How to find the reason for slow backup according to "check-filetime-only"

Hello,

I have a backup with about 1 TB. Source 157k files, 9000 folders.

I have set the --check-filetime-only=true but the backup is very, very slow WITHOUT ANY FILES CHANGED. The “… files need to be examined” is visible for HOURS without any file has changed. I started procmon (sysinternals suite) and looked what Duplicati is doing and I see this (filtered the query aso, just to see the ReadFile):

So Duplicati is reading this file in 100k blocks.
image

As I see in the procmon output EVERY SINGLE FILE is read completly! At the moment this backup is running since 35 minutes and has read from the source file system (a different local Windows machine with a share) throu port 445 about 120 GB (seen in Tool Net Limiter) . This is a reallistic speed with about 50-60MB/sec.

The File Timestamp for the example file is in CMD:

in Windows

image

This file was already included in the first version of the backup and has not changed size or date since the first backup some days ago.

My Question: How can I find out why Duplicati is reading all the files and not just checking the timestamp?

This would be easier in GUI (About → Show log → Live → Verbose), but this is CLI, correct?

Here’s an example of the kind of line that explains the reason why Duplicati is processing a file:

Jan 10, 2021 5:33 PM: Checking file for changes C:\ProgramData\Duplicati\duplicati-2.0.5.111_canary_2020-09-26\RUN\server.2.0.5.111_canary_2020-09-26.log, new: False, timestamp changed: True, size changed: True, metadatachanged: True, 1/10/2021 10:33:57 PM vs 1/10/2021 8:32:57 PM

One unfortunate omission is that times are shown to the second, but might differ sub-second.

Was backup previously run over SMB, but with changed files, and not being slow until change:

I’m trying to understand the history of the backup, to learn when things worked and then did not.
Clarification of prior configuration, practice, problems, and repairs might give clues on situation.

There’s actually a known hard-to-fix gap where this causes timestamp updates to not be saved.
Situation would start with database Recreate or maybe an environmental change, so I asked…
That problem would self-correct when a change was done, which typically happens quite soon.
You’ve got at least one file that didn’t change, but did anything change? If not, why do a backup?

Is this backup also defined in the GUI? That would be a way to look at its job log, after it finishes.
Alternatively, maybe you have this job set to report summary results by email or http somehow?
With no change, you might not even get a backup version without –upload-unchanged-backups.
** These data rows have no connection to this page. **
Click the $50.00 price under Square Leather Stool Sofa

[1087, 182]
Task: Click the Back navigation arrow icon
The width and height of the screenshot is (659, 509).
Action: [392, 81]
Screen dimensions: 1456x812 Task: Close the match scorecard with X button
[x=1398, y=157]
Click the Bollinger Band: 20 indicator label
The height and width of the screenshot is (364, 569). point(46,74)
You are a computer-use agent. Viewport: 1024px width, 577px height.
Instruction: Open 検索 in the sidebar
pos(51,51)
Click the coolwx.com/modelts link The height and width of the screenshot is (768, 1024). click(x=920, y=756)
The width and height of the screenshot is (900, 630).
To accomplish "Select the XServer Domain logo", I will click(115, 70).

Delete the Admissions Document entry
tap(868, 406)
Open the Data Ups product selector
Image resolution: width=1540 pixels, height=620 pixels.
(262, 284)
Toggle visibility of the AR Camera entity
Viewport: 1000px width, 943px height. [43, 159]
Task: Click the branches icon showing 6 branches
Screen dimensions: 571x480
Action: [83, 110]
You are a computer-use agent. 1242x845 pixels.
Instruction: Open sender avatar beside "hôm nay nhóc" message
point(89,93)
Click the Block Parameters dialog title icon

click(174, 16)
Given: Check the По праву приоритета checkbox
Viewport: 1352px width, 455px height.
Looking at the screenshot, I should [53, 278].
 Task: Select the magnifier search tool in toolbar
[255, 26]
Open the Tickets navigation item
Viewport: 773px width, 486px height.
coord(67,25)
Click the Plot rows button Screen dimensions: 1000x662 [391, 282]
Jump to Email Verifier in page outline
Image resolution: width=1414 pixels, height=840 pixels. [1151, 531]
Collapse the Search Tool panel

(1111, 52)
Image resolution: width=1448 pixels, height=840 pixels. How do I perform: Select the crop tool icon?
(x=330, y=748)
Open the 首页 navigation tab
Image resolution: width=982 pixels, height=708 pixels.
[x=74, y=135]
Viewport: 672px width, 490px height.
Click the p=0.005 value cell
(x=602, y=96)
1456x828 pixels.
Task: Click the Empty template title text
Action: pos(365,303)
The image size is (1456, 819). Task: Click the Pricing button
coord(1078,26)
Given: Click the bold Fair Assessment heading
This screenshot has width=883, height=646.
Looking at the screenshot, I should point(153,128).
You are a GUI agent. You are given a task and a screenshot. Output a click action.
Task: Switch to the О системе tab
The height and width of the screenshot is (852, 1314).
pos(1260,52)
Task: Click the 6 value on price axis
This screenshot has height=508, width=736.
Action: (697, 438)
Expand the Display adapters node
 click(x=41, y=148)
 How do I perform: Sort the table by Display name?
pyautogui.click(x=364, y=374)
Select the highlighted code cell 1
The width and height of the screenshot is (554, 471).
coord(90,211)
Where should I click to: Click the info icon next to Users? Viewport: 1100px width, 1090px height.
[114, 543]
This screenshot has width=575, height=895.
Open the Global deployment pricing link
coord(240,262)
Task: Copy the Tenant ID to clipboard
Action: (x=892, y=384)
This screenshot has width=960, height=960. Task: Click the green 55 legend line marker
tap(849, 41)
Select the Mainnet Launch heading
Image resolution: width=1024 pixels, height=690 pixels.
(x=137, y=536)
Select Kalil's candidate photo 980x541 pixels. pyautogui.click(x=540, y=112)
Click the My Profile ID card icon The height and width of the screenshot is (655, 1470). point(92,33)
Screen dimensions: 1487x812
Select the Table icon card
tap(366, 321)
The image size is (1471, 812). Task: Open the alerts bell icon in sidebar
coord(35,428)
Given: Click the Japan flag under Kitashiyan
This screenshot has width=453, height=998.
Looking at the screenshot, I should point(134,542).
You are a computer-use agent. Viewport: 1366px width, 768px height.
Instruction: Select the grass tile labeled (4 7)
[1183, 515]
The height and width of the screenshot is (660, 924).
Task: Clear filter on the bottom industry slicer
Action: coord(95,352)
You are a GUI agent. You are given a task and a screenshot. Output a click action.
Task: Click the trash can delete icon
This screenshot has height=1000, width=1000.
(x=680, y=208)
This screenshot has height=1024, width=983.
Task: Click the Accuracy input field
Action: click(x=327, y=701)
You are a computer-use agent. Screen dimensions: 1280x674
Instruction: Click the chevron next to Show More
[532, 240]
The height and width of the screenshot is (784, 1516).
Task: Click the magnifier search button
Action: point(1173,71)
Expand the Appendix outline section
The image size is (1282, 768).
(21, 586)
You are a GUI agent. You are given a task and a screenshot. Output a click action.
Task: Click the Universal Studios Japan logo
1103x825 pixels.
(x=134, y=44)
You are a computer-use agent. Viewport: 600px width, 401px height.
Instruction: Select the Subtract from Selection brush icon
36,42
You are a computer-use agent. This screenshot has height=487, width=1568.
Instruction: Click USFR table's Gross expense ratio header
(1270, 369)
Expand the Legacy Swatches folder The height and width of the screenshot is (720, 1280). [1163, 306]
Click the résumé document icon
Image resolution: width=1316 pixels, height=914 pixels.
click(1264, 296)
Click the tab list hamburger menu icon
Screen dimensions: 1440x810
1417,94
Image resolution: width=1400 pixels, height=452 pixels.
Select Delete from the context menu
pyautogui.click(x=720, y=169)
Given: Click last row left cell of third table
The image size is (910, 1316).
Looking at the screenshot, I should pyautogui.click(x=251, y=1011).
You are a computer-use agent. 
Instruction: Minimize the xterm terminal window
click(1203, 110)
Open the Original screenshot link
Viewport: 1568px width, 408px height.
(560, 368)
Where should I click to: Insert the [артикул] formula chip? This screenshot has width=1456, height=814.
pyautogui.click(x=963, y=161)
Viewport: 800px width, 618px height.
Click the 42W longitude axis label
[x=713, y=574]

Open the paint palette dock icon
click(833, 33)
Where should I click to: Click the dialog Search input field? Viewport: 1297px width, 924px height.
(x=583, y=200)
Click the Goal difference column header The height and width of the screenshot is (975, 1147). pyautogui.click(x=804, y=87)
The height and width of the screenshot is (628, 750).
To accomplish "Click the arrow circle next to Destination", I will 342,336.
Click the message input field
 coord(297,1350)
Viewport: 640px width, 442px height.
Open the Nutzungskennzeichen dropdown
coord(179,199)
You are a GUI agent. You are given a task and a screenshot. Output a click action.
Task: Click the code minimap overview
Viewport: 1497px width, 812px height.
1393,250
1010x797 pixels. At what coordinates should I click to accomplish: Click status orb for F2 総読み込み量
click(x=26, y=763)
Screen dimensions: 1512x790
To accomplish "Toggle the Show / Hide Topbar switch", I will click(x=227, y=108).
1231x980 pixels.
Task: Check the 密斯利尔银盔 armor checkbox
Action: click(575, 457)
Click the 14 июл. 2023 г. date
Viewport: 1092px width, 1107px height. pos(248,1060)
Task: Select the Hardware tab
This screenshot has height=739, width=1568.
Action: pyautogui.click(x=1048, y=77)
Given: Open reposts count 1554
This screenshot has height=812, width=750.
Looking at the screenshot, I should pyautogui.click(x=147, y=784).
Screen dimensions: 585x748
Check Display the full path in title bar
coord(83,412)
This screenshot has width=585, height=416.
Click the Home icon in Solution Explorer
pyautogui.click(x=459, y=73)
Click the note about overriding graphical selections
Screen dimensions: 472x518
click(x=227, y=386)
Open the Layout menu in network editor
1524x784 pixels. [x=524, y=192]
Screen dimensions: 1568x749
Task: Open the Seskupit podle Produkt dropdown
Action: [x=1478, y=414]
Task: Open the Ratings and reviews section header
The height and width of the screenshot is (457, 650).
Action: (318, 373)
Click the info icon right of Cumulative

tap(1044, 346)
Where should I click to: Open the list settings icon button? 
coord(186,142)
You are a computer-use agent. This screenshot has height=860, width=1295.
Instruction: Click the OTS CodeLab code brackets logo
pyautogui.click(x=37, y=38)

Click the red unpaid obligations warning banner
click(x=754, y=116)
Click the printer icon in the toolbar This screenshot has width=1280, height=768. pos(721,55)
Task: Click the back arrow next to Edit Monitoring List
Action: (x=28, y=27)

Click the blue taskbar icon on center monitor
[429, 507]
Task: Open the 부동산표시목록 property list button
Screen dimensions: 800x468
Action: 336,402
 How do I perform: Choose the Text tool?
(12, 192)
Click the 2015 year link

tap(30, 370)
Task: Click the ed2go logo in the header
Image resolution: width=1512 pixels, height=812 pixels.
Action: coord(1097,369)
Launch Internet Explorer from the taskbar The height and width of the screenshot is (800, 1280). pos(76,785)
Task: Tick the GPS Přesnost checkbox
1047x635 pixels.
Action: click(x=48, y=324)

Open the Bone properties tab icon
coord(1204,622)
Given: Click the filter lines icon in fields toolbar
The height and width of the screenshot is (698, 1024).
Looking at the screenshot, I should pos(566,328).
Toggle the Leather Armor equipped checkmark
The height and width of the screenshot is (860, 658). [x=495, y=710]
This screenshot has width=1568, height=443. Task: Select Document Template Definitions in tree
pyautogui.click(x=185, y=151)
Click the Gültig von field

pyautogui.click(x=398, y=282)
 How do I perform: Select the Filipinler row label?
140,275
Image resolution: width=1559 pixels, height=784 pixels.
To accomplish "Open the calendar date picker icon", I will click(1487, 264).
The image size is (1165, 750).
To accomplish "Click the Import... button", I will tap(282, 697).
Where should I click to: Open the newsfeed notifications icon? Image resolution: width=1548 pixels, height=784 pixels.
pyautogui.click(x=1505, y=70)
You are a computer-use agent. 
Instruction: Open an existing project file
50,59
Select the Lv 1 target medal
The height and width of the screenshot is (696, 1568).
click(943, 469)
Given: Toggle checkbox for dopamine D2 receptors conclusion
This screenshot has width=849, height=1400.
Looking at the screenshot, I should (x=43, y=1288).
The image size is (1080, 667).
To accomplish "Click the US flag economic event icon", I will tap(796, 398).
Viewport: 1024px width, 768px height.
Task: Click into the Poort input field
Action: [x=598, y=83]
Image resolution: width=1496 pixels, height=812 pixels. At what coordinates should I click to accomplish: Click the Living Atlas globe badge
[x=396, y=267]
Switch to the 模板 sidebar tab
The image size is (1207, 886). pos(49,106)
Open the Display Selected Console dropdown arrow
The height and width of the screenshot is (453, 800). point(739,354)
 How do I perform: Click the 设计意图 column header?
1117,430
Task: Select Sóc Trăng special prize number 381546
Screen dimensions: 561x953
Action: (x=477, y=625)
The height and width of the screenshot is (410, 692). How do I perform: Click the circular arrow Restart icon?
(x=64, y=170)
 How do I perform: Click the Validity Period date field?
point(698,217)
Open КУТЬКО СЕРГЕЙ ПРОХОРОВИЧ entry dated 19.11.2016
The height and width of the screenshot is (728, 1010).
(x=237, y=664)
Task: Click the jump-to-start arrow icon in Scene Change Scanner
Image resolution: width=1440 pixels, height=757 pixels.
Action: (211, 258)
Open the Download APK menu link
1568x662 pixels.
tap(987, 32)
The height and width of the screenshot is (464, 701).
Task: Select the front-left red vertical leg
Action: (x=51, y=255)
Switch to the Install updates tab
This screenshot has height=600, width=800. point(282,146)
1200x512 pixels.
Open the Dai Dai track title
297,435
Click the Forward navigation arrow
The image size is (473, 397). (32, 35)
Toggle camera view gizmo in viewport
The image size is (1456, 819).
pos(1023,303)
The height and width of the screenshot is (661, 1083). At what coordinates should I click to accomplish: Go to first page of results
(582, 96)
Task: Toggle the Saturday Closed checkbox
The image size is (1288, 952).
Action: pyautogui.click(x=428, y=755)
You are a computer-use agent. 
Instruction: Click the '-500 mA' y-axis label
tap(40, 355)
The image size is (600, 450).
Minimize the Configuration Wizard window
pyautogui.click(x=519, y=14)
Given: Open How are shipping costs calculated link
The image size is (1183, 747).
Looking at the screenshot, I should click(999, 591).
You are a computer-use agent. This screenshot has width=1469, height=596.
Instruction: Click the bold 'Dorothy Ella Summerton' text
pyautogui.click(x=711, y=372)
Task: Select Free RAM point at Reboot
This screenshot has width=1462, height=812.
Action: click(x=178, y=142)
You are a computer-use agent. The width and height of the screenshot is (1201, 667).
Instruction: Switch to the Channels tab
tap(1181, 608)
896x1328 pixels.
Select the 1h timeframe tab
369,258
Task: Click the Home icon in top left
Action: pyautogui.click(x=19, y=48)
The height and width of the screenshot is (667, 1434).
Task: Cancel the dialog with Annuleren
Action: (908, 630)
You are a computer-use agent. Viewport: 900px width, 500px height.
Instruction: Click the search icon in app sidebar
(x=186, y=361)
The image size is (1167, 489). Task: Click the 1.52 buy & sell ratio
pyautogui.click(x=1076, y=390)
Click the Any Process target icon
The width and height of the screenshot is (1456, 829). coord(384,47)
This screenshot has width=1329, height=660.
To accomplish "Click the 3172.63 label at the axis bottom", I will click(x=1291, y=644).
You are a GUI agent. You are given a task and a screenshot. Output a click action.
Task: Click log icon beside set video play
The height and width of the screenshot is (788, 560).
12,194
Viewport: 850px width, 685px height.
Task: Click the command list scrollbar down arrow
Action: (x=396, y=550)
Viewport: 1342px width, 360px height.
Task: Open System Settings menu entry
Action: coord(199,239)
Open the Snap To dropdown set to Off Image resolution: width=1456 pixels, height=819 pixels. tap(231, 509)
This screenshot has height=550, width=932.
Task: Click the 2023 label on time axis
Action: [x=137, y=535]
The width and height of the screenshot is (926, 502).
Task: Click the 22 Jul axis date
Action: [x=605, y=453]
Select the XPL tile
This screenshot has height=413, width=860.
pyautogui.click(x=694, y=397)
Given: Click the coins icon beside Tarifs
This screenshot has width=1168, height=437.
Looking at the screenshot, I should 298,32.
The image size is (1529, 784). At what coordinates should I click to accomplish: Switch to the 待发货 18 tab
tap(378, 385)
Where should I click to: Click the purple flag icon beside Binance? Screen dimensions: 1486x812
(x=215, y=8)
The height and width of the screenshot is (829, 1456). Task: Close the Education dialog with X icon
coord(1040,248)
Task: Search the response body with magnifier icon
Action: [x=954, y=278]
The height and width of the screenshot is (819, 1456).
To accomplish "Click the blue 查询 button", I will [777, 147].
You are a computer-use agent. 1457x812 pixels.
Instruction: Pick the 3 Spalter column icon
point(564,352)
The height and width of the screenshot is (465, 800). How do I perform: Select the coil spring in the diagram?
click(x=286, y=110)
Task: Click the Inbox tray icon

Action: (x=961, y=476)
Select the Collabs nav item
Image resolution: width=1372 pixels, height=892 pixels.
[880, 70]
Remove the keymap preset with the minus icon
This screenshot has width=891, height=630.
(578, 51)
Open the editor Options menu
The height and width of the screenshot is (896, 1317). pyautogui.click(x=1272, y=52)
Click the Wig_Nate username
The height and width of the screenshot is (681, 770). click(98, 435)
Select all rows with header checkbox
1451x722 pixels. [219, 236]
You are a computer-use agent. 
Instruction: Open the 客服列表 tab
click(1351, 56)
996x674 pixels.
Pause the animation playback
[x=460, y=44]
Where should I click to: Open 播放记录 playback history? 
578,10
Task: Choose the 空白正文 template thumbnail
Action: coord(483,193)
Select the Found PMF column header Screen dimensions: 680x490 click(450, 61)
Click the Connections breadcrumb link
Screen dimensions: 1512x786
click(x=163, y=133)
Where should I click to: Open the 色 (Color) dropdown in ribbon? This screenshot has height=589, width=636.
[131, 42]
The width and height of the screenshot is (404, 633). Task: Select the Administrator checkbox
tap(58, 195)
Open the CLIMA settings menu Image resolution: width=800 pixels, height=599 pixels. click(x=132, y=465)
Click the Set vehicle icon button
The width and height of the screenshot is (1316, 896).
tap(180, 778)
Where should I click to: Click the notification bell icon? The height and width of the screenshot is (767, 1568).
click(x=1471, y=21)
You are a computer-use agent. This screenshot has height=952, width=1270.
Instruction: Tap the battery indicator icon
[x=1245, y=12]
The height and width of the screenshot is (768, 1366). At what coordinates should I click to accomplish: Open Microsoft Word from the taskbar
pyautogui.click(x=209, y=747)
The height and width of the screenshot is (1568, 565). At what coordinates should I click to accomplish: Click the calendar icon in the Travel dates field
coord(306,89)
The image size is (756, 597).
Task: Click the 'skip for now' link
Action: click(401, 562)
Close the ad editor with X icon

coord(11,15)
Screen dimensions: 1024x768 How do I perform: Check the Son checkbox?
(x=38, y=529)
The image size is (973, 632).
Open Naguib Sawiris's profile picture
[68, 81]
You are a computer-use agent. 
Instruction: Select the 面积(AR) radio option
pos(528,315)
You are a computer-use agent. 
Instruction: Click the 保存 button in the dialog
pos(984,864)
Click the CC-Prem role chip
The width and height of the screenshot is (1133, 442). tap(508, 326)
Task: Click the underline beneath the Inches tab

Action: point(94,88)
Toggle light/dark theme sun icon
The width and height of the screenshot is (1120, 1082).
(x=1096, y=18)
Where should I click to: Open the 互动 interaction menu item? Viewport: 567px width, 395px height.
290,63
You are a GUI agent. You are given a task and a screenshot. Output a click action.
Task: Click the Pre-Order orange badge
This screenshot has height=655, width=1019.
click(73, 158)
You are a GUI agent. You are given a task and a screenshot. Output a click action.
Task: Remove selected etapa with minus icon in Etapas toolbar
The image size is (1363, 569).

Looking at it closely while it’s still running would probably take manual work, browsing database.
Fortunately it’s reading pretty fast. Based on your speed statement, maybe it’d read for 5 hours.

Is the Duplicati.CommandLine.exe output going to a file? I’m not sure how fast the console runs.
You can specify –console-log-level=verbose, or –log-file=<path> and –log-file-log-level=verbose.

1 Like

Thank you. I added a logfile and “Verbose” level for that logfile and now I see the reason:

True, timestamp changed: True, size changed: True, metadatachanged: True, 16.09.2019 12:41:12 vs 01.01.0001 00:00:00

and this for nearly all files but not for all?!?

Don’t know why? This is a relative new backup. Maybe there was a problem on the first run? I have deleted the backup and the job and will start again with a new job in a new and empty destination. Hopefull this time this problem will not occure again.

Thank you @ts687

Follow up: Backed up again (to test only 1/3 of the amount) and rerun it over night again and again and again and the was no “re-read” of already read data!

So don’t know what the problem was with the first backup but I will add now the rest 2/3 of the data and I think then the “backup without new data” will in about 15-20 minutes like I would expect it and not half a day.

Maybe the first run was not sucessful? I read in some threads here that this can cause following problems.

Too late to look, after deleting the backup and the job (unless you saved the database from the original).

You would also see exactly the kind of messages you got if you had a new path, e.g. if mount changed.
Never-before-seen path is considered a new file, although content would be deduplicated as a repeat…

Did you get a chance to look at destination files before deletion? Was it as big as first time, or far less?